Posted by Jeff Gard on September 10, 2009 · Leave a Comment
Are medical marijuana dispensaries legal? Yes.
A “dispensary” is a term of art, which defines a caregiver’s administration of his/her duties to the patient. Simply put, caregiving requires a basic business structure for reasons including collection and payment of sales tax, providing a place in which the patient can obtain medical marijuana (like a pharmacy) and to produce the medical marijuana on the patient’s behalf. This collection of activity, for lack of a better term, is currently deemed a ”dispensary.”
Briefly, under the terms of Amendment 20 only a patient and/or a caregiver assigned by the patient to provide medical marijuana may legally possess and/or cultivate medical marijuana. Per the terms of the Amendment, the patient and caregiver may collectively possess 6 plants and 2 ounces of medical marijuana. Accordingly, a “dispensary,” the business of a caregiver, must have a direct caregiver/patient relationship in order to fall under the Amendment’s protection. Providing medical marijuana to anyone without such a relationship falls outside of the Amendment’s protection.
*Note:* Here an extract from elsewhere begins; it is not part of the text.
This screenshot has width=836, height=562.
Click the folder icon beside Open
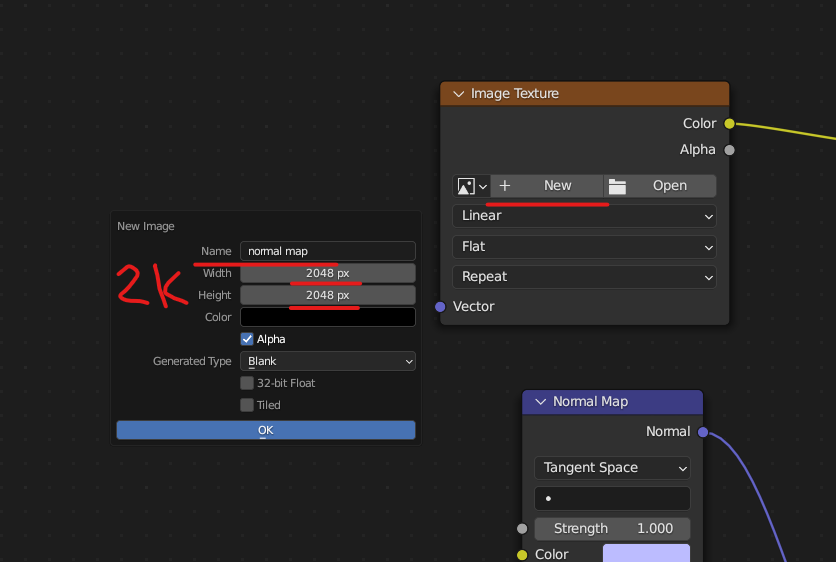617,186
New Options Wellness Center and Boulder County Caregivers are two examples of caregivers who strictly comply with the terms of the Amendment.
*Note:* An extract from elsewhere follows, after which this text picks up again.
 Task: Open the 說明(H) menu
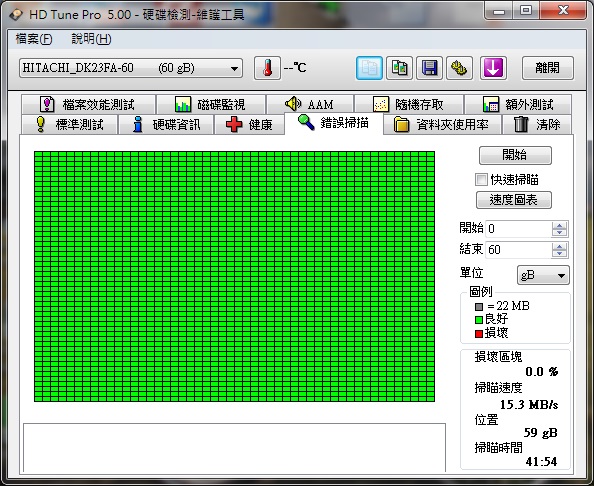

Next, the issue of caregivers versus dispensaries recently was debated by the Colorado Department of Public Health and Environment and it was determined that “dispensaries” were necessary to effectuate the intent of the statute. How else are people able to obtain medical marijuana? Pharmacies do not carry medical marijuana. Not everyone wants to, or is capable of, cultivating medical marijuana. As such, in order for patients to procure their medicine, it is necessary for them to assign a caregiver to procure and/or cultivate medical marijuana on their behalf. As long as the limits (6 plants and 2 ounces per patient) are strictly observed by both the caregiver and patient, no state crime is committed – regardless of the opinions of Mr. Garnett.
Further, the fact that “dispensary” is not mentioned in the Amendment is a ”red herring” argument. There are a great many things not referenced in statutes, amendments, etc., that are deemed necessary to effectuate the intent of a written law. For instance, the use of computers and support staff by the District Attorney’s office are not specifically set forth in the statutes governing District Attorneys. The use of congressional staffers and Supreme Court law clerks are two other such examples.
Finally, Mr. Garnett as a matter of the constitutional separation of powers, is limited in his authority to enforcement of existing laws. It is for the legislature, through the Colorado Department of Public Health and Environment, not Mr. Garnett or other District Attorneys, to determine the intent of written law and to seek modification of Amendment 20. While he may not agree with the Amendment, it is Mr. Garnett’s job to set his personal feelings aside and enforce (or not) the will of the electorate and respect the determination of the Colorado Department of Public Health and Environment.